Rhode Island’s foreclosure rate last year was the 11th-highest in the nation, according to RealtyTrac, a research firm.

The number of first mortgages entering foreclosure during the fourth-quarter of last year climbed to 2,212 –– more than double the 1,031 during the same period in 2007, according to Moody’s Economy.com.

Lenders who want to unload foreclosed properties try to get the tenants out because, they say, it makes the properties more attractive to buyers. In District Court, Providence, last year, judges issued 2,180 eviction orders for properties in foreclosure –– an average of six per day, according to court data.

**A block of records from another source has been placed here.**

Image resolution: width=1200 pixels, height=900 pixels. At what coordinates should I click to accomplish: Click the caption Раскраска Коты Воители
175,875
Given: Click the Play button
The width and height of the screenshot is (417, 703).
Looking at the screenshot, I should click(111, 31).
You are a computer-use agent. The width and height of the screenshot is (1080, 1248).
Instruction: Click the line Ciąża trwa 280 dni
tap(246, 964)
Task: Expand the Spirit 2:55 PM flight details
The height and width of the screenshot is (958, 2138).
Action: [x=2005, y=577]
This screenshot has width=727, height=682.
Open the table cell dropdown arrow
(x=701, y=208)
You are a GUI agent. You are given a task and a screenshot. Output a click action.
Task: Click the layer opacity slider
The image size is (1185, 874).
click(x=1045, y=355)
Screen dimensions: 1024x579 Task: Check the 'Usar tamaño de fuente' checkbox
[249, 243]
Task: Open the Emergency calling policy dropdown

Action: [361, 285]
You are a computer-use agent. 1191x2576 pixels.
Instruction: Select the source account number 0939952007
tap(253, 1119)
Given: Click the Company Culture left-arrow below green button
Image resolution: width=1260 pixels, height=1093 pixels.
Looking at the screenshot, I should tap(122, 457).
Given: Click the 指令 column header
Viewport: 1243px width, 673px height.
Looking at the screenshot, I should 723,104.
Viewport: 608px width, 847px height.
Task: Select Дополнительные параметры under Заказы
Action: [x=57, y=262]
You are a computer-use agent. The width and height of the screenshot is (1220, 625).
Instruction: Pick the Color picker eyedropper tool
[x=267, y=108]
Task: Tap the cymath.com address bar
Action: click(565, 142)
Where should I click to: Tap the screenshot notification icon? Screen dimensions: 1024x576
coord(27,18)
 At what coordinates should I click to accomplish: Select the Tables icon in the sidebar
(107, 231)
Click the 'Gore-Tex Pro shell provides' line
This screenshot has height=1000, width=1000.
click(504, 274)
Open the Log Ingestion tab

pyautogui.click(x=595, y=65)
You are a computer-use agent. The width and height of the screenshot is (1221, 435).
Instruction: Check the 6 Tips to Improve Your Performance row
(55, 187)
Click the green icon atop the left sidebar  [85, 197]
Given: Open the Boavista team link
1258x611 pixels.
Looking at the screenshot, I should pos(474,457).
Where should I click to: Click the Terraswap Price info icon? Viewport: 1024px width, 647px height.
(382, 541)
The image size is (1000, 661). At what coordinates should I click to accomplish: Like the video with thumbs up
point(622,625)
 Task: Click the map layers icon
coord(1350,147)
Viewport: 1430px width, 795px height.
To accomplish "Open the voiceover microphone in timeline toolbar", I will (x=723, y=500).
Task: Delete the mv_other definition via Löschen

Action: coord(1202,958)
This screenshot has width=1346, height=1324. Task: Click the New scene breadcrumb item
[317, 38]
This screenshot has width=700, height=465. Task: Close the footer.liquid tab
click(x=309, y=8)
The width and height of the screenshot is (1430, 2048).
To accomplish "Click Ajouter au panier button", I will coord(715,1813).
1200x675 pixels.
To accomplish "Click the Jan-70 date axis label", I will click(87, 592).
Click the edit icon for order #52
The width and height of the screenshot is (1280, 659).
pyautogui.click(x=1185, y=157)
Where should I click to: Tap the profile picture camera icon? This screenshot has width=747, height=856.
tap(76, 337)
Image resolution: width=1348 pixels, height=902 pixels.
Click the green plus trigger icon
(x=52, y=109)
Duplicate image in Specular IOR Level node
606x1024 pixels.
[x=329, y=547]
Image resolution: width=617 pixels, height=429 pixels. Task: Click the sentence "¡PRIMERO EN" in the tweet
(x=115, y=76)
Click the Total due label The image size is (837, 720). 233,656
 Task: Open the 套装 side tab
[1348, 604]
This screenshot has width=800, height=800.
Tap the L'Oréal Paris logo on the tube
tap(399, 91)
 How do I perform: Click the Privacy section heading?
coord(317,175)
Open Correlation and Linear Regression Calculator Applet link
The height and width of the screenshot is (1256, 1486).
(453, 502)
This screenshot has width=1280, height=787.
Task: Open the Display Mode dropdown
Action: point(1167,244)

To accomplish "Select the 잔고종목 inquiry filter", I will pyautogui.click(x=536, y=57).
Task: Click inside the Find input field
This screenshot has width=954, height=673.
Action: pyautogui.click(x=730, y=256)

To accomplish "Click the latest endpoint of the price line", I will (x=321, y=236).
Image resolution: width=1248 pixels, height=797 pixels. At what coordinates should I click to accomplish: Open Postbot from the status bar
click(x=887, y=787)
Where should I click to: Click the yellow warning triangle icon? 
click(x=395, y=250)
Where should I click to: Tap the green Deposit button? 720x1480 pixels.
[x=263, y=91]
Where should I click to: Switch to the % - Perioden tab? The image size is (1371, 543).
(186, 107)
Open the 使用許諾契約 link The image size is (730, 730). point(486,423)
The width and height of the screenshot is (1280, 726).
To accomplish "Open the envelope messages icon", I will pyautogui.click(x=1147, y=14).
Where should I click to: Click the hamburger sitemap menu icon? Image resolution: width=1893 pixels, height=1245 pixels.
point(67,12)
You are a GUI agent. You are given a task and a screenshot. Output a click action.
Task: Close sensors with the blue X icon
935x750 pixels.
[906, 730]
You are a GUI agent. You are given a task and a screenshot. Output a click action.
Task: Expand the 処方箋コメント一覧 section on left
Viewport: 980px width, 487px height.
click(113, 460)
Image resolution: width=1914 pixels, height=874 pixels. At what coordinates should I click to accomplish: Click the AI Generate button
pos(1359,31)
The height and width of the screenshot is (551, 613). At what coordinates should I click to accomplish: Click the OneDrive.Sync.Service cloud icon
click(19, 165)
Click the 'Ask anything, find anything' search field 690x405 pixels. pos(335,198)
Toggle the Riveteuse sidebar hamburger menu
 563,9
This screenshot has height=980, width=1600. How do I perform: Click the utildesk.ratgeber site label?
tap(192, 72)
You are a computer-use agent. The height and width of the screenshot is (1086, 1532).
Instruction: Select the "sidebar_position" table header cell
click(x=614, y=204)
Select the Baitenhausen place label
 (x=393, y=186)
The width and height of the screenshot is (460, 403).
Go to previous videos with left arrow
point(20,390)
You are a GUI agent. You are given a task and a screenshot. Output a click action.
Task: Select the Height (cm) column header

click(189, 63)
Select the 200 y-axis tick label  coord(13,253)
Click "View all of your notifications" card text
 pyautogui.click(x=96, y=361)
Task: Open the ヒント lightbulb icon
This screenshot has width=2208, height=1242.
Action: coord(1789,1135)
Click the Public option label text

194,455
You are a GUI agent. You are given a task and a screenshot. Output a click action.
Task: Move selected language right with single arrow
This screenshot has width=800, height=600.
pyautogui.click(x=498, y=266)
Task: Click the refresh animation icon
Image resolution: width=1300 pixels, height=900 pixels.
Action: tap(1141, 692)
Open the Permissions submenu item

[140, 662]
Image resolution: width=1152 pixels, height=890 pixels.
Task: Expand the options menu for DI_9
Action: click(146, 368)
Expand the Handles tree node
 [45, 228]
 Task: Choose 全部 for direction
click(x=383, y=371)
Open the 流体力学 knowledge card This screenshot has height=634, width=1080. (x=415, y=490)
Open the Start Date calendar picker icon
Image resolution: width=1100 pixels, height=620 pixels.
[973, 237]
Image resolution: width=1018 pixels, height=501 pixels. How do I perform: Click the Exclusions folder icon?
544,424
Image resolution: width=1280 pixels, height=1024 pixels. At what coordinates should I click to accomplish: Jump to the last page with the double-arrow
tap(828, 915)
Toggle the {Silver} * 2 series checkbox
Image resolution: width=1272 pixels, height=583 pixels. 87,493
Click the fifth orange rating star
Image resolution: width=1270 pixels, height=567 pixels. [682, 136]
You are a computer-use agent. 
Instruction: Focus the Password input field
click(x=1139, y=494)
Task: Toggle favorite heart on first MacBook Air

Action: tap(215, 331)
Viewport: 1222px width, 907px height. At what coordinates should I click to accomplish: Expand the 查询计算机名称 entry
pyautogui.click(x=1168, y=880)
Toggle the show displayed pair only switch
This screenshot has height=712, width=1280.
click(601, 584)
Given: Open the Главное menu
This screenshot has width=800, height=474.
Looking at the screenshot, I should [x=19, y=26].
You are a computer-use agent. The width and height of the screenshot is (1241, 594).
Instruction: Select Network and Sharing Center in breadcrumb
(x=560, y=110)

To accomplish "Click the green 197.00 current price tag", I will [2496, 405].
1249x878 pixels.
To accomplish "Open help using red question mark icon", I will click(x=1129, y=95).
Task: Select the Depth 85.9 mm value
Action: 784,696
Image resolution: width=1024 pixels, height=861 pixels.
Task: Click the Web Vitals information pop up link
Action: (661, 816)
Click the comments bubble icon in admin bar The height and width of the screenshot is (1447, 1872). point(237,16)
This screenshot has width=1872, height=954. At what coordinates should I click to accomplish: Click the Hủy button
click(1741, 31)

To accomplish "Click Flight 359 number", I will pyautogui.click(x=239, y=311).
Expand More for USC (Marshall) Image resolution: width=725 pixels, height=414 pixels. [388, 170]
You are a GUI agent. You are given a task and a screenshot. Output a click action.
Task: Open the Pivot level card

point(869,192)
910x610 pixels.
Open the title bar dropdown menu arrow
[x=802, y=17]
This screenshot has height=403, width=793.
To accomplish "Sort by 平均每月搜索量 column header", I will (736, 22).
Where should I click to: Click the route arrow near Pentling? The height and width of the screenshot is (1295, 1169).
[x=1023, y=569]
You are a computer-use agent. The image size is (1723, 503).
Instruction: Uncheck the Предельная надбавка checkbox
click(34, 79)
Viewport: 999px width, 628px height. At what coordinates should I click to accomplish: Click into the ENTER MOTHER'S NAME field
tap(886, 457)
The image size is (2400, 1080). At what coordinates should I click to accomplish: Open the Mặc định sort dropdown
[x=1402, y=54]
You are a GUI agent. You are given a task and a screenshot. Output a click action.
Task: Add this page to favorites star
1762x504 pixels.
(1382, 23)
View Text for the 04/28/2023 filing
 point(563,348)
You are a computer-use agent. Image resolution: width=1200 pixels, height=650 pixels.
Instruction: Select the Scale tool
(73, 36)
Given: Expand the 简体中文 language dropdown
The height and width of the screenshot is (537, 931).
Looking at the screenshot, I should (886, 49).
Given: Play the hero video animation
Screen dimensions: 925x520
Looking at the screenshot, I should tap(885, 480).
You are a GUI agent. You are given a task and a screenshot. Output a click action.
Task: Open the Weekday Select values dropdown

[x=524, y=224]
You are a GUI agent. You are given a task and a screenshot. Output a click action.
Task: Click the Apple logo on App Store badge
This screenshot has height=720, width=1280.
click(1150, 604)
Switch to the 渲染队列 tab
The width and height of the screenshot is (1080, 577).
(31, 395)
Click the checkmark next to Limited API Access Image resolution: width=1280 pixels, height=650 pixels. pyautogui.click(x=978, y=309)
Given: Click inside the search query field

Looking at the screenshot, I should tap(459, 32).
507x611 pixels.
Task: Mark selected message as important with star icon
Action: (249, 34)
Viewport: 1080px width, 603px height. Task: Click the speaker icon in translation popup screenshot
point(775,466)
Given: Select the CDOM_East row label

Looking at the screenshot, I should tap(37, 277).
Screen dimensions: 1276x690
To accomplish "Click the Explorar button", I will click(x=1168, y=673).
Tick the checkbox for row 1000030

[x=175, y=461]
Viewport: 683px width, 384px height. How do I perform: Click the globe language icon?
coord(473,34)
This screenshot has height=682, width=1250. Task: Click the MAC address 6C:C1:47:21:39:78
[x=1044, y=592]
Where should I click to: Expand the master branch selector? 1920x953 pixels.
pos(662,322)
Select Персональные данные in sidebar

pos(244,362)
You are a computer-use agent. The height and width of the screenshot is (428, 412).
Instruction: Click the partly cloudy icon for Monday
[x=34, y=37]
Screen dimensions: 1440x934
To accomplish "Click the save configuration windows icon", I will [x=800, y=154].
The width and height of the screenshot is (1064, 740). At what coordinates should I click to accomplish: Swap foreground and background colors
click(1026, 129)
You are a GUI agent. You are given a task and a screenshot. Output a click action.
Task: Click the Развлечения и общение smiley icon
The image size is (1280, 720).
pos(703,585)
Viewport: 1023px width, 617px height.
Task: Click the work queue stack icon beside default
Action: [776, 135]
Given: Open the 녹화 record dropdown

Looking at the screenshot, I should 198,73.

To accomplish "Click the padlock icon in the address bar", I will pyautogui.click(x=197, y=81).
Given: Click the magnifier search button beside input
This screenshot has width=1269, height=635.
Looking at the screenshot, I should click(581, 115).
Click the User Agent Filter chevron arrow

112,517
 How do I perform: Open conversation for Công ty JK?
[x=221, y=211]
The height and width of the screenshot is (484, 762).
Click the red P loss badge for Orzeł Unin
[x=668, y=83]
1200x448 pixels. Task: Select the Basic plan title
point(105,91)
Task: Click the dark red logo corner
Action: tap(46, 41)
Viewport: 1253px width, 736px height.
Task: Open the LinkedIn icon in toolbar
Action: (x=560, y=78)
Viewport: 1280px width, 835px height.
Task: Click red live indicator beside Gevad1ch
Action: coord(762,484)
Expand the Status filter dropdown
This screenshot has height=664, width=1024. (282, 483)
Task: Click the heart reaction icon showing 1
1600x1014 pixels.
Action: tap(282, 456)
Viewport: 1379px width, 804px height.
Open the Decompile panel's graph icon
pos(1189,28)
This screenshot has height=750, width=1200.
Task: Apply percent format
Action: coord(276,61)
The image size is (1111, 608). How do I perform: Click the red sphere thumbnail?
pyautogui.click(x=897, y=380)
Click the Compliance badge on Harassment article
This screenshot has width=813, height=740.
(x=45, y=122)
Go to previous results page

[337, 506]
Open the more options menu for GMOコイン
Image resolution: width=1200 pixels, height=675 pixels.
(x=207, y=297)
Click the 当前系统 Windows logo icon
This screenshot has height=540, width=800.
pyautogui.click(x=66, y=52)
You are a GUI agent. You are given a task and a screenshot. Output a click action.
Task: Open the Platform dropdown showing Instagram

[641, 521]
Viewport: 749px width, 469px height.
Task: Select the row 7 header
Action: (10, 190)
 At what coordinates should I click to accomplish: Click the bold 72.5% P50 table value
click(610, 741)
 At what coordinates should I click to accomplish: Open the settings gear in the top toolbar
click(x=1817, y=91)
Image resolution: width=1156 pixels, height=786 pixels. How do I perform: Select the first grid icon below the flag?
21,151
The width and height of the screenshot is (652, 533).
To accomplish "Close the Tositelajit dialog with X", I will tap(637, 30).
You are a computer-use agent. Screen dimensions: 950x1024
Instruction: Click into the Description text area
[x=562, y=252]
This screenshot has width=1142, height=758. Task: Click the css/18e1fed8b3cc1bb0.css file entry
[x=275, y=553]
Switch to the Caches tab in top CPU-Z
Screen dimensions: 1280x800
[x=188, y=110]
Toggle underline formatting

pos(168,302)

Sen. Juan M. Pichardo, D-Providence, who yesterday was completing drafts of three foreclosure-related bills, said he was extremely disappointed with the outcome of last year’s legislative efforts on the foreclosure issue and hopes to do better this session.

“I’m pushing harder for the governor to pay attention to this,” Pichardo said, “because we need this type of stability in the neighborhoods. If we don’t have stability in the homes, there’s not going to be money to spend” to jump-start the economy.

Pichardo plans to introduce a bill that would prohibit evicting tenants from foreclosed properties except for “just cause,” such as non-payment of rent or failure to comply with their lease. Among the exceptions is when the property must be vacated as a condition of the sales agreement.

New Jersey enacted its own Eviction for Just Cause law in 1975, though the seeds of such laws were planted during the Great Depression. In one case in 1920, a judge in Brooklyn ruled that a tenant named Joseph Reines could not be evicted from his apartment simply because the building had been foreclosed.

“The legislature is not dealing with an invasion of tramps,” The New York Times quoted the judge as saying. “What city, even our own New York City, however law-abiding, can maintain its peace, health and order against the consequences of the eviction of perhaps thousands of its law-abiding citizens, so that they may become outcasts with no places to lay their heads?”